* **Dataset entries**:
::::::::

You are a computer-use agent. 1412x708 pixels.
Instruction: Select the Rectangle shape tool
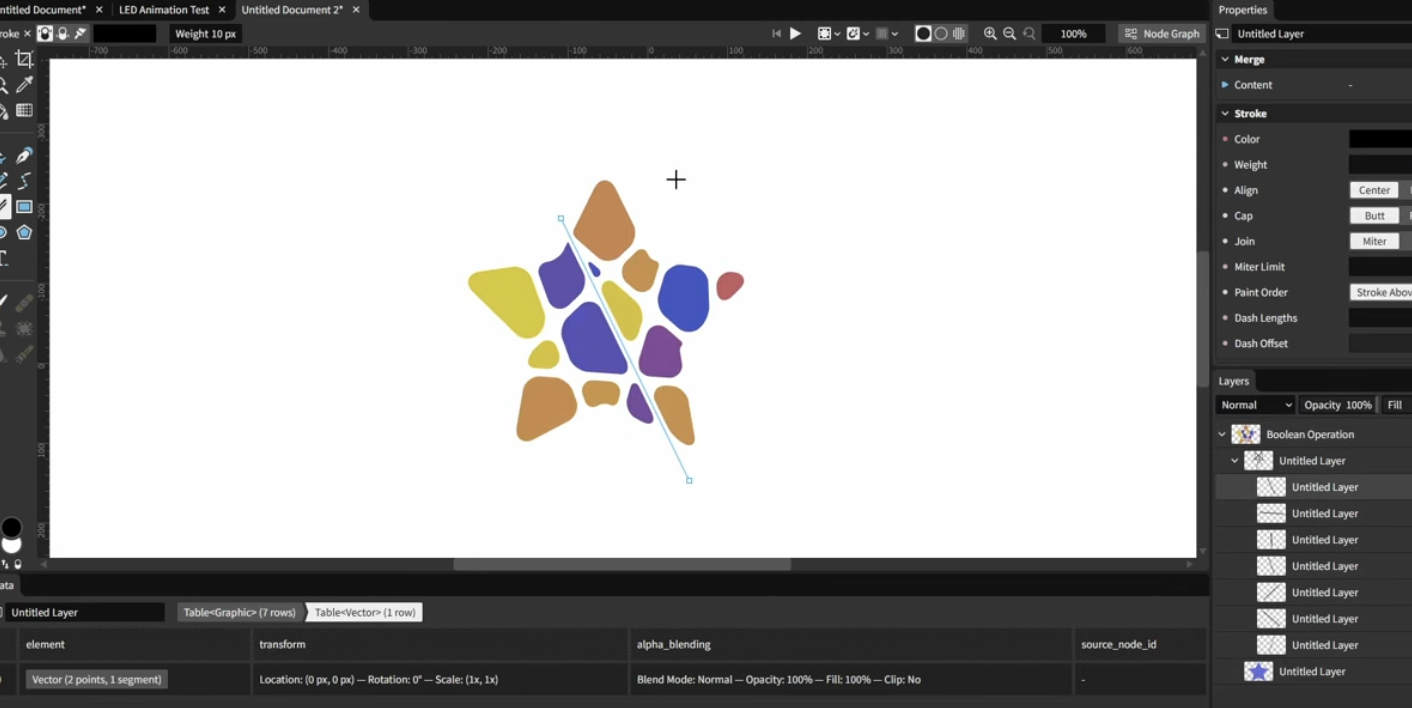(x=24, y=207)
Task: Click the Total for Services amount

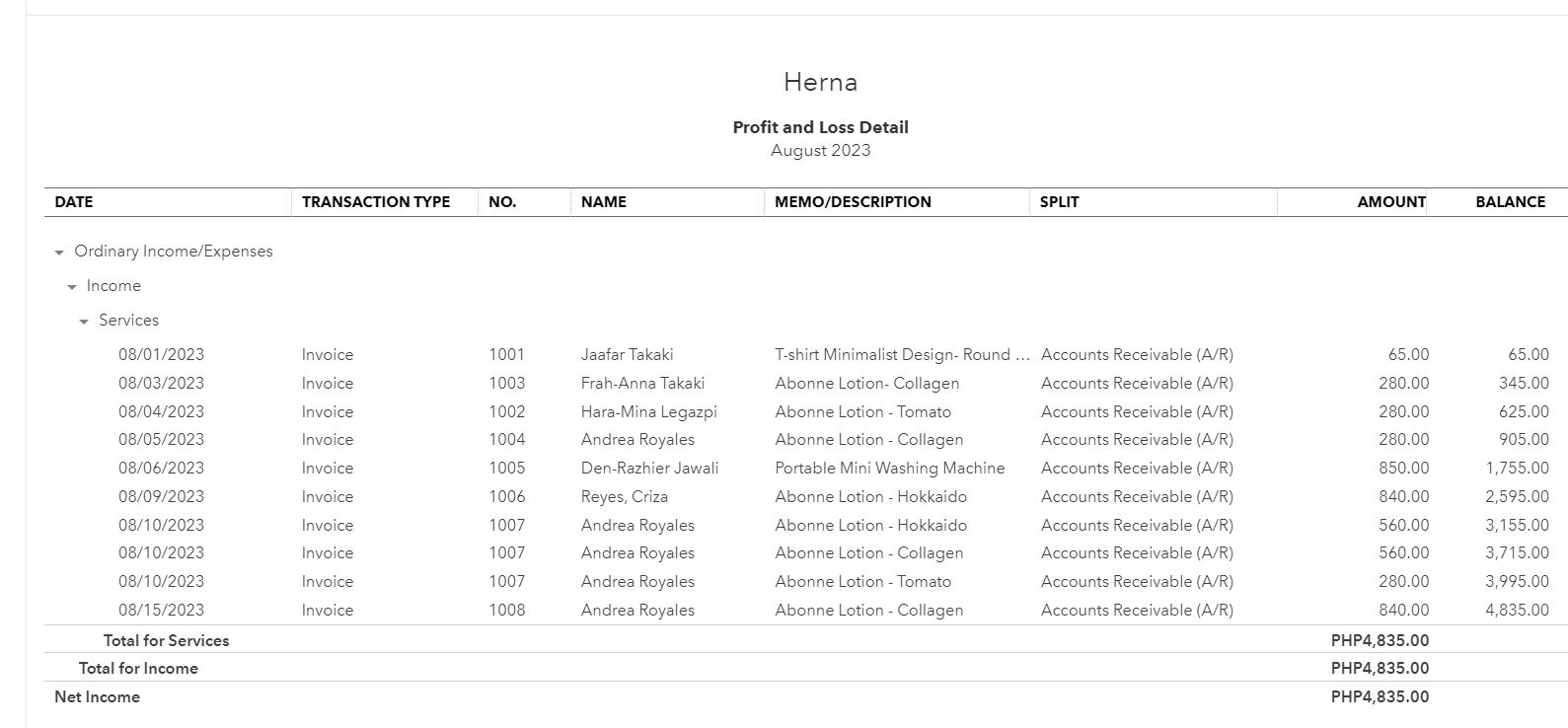Action: (x=1379, y=641)
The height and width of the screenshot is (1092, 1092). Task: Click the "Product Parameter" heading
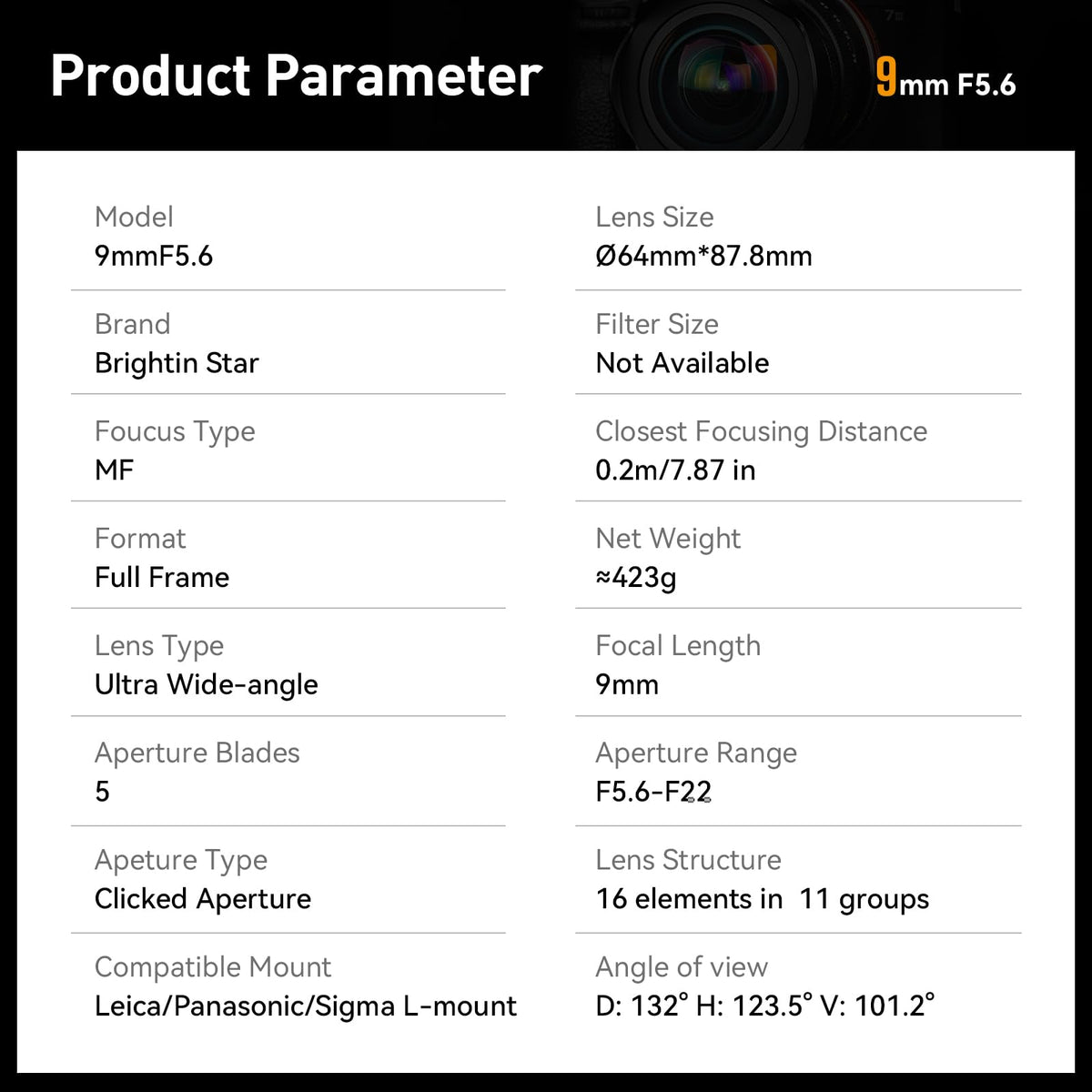[296, 76]
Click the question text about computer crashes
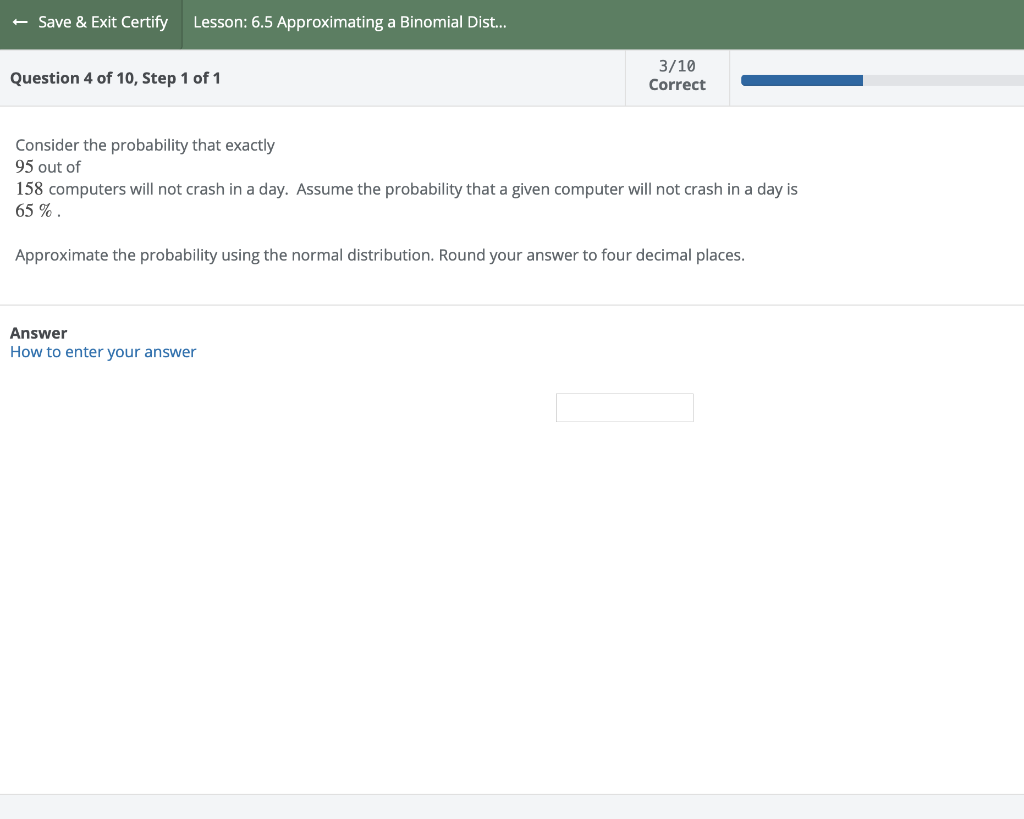This screenshot has height=819, width=1024. 400,189
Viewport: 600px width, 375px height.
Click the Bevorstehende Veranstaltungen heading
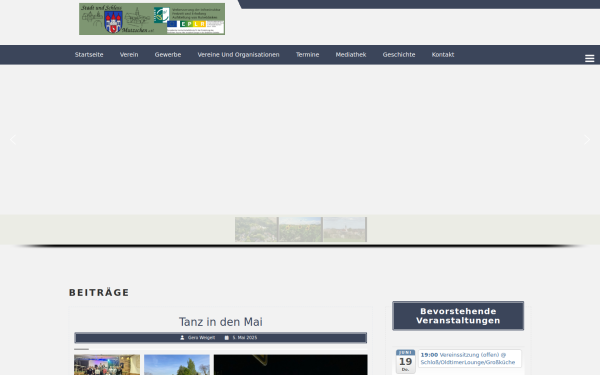pos(458,316)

::::::::

* **What is expected**:
Give back every entry word for word, and drop the pictures as you go.

* **Exercise output**:
You are a computer-use agent. 1412x708 pixels.
Instruction: Select the Rectangle shape tool
(x=24, y=207)
Task: Click the Total for Services amount

Action: (x=1379, y=641)
The height and width of the screenshot is (1092, 1092). Task: Click the "Product Parameter" heading
[296, 76]
Click the question text about computer crashes
This screenshot has height=819, width=1024. 400,189
Viewport: 600px width, 375px height.
Click the Bevorstehende Veranstaltungen heading
pos(458,316)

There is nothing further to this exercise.